* [Exercise requirements]:
Could you print each of the records below exactly?

####################

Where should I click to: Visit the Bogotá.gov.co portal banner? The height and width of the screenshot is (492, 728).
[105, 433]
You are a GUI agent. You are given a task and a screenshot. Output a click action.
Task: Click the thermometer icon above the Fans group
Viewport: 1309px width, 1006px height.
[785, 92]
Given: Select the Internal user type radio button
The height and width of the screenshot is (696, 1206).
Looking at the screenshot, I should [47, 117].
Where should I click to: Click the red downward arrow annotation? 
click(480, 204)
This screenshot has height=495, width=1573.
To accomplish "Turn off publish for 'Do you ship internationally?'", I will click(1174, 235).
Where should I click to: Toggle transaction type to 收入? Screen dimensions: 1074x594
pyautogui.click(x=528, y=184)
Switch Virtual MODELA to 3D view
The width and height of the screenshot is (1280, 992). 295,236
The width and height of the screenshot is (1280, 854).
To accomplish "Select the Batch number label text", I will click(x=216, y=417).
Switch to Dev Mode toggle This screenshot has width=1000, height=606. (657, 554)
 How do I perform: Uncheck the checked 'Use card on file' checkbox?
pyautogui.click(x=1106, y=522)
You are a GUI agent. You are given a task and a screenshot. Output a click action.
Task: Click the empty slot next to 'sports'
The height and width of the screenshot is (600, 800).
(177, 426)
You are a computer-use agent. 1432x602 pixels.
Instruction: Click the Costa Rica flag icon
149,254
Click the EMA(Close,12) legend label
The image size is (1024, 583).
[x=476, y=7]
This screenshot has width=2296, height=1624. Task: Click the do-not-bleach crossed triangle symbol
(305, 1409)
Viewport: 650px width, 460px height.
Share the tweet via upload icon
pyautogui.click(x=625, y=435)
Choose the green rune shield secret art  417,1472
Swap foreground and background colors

####################

* [Answer space]:
Where should I click to: Visit the Bogotá.gov.co portal banner? The height and width of the screenshot is (492, 728).
[105, 433]
You are a GUI agent. You are given a task and a screenshot. Output a click action.
Task: Click the thermometer icon above the Fans group
Viewport: 1309px width, 1006px height.
[785, 92]
Given: Select the Internal user type radio button
The height and width of the screenshot is (696, 1206).
Looking at the screenshot, I should [47, 117].
Where should I click to: Click the red downward arrow annotation? 
click(480, 204)
This screenshot has height=495, width=1573.
To accomplish "Turn off publish for 'Do you ship internationally?'", I will click(1174, 235).
Where should I click to: Toggle transaction type to 收入? Screen dimensions: 1074x594
pyautogui.click(x=528, y=184)
Switch Virtual MODELA to 3D view
The width and height of the screenshot is (1280, 992). 295,236
The width and height of the screenshot is (1280, 854).
To accomplish "Select the Batch number label text", I will click(x=216, y=417).
Switch to Dev Mode toggle This screenshot has width=1000, height=606. (657, 554)
 How do I perform: Uncheck the checked 'Use card on file' checkbox?
pyautogui.click(x=1106, y=522)
You are a GUI agent. You are given a task and a screenshot. Output a click action.
Task: Click the empty slot next to 'sports'
The height and width of the screenshot is (600, 800).
(177, 426)
You are a computer-use agent. 1432x602 pixels.
Instruction: Click the Costa Rica flag icon
149,254
Click the EMA(Close,12) legend label
The image size is (1024, 583).
[x=476, y=7]
This screenshot has width=2296, height=1624. Task: Click the do-not-bleach crossed triangle symbol
(305, 1409)
Viewport: 650px width, 460px height.
Share the tweet via upload icon
pyautogui.click(x=625, y=435)
Choose the green rune shield secret art  417,1472
Swap foreground and background colors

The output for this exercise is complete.